- [ACTIVITY]:
Return verbatim every line from the first line of the data below to the line that contains "Task: Click the 1,631 new backlinks number", inclusive, and no further.

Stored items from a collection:
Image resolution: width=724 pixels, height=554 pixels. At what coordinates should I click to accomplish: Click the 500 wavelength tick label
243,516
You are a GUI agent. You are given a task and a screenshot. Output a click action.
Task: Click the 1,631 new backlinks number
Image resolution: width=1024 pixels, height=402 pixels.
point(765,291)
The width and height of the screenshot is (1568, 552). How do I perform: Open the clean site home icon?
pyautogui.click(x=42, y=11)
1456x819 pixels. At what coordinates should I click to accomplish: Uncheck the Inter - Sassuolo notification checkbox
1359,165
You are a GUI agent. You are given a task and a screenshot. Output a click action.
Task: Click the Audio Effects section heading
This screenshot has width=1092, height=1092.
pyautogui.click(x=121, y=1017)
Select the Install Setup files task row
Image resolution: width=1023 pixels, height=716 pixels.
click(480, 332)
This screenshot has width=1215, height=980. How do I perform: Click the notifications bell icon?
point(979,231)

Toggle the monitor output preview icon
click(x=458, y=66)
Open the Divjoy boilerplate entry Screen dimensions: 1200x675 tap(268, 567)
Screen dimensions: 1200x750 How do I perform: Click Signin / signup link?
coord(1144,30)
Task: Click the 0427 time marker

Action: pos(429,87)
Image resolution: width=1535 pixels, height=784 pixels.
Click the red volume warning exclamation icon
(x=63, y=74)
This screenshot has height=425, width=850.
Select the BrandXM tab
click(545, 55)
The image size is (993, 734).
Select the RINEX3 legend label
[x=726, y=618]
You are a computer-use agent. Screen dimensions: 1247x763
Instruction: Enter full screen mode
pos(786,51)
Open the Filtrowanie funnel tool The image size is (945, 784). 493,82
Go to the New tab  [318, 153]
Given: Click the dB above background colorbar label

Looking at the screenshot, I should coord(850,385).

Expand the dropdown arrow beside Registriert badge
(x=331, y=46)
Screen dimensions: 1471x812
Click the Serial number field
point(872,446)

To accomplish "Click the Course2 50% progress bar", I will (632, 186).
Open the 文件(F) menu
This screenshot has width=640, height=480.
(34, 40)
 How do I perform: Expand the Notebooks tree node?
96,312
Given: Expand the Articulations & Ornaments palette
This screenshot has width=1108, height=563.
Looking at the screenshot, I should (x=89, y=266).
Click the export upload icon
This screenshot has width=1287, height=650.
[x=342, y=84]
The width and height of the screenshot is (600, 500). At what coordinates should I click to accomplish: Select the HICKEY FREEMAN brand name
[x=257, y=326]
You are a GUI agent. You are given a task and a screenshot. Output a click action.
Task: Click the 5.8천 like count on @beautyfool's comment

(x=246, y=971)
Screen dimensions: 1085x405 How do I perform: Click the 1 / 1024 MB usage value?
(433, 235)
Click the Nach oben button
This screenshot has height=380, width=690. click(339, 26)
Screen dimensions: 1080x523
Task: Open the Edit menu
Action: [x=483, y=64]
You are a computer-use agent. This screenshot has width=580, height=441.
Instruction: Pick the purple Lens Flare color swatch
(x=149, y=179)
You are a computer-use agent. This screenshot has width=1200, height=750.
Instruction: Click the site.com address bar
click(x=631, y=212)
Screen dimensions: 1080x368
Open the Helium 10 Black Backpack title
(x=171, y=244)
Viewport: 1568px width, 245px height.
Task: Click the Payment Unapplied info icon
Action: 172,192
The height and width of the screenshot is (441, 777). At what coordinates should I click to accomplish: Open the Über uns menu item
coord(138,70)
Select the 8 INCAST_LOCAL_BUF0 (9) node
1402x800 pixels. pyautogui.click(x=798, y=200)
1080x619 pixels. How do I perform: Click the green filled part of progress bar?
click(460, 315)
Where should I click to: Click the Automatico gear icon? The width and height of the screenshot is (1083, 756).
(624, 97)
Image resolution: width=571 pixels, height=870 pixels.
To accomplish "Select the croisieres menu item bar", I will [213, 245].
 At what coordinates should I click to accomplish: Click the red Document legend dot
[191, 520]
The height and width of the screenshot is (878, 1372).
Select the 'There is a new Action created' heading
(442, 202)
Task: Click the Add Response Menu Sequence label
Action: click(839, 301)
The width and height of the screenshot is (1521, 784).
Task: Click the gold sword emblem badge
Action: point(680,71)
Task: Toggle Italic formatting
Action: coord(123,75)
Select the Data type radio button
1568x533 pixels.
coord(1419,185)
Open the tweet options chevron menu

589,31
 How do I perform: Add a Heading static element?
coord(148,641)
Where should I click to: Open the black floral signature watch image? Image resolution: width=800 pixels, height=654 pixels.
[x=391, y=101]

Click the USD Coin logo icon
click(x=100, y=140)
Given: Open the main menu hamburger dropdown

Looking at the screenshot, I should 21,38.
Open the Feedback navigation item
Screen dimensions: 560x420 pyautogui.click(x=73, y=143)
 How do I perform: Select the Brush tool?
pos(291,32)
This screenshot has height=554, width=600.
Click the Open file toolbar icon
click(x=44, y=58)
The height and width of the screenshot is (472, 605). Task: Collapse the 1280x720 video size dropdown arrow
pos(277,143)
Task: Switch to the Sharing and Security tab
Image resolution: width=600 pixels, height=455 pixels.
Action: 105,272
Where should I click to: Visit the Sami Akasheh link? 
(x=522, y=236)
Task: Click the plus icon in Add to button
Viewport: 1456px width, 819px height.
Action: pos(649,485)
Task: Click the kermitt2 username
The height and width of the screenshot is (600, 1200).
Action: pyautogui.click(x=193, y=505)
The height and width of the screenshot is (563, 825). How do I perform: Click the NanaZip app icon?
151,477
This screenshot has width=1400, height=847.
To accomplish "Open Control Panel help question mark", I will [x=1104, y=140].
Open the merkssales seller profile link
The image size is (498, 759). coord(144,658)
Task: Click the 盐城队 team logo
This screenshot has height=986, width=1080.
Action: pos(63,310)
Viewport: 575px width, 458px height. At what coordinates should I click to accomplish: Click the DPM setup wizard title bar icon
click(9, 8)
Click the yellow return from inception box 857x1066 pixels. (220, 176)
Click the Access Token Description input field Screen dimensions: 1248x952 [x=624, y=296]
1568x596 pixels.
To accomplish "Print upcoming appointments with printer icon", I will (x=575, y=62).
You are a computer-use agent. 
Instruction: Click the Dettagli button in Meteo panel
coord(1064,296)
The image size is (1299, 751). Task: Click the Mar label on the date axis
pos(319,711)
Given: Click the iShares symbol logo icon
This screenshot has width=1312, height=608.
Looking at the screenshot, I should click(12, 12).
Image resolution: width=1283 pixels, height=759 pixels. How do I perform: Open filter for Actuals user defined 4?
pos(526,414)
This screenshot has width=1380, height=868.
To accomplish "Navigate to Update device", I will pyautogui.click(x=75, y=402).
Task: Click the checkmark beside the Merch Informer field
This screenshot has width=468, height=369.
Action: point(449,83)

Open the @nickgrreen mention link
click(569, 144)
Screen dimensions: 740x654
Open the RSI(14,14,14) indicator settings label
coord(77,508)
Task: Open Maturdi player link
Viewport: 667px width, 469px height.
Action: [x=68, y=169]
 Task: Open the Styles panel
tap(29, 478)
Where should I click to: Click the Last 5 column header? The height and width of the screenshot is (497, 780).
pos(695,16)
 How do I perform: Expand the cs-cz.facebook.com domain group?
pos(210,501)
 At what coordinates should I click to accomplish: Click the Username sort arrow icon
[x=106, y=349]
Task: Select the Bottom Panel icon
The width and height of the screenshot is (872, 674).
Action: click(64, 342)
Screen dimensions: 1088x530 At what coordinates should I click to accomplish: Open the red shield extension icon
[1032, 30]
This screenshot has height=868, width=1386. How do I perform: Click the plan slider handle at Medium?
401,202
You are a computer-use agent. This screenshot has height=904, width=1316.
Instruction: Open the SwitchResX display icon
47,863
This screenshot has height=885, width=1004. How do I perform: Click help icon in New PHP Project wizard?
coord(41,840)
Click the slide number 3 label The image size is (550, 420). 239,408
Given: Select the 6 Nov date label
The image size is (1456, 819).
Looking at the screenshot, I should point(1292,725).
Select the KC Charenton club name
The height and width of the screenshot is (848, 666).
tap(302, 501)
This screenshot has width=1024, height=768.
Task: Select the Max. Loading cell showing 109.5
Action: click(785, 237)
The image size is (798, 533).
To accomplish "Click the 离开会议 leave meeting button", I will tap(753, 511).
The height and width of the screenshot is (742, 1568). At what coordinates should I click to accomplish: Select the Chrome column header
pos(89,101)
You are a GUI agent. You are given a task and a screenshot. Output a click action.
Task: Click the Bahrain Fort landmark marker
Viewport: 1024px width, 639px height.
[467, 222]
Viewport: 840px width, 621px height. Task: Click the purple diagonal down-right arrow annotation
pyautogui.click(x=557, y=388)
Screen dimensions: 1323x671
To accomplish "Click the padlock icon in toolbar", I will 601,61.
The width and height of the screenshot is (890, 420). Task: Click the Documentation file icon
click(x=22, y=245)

- [RESPONSE BELOW]:
Image resolution: width=724 pixels, height=554 pixels. At what coordinates should I click to accomplish: Click the 500 wavelength tick label
243,516
You are a GUI agent. You are given a task and a screenshot. Output a click action.
Task: Click the 1,631 new backlinks number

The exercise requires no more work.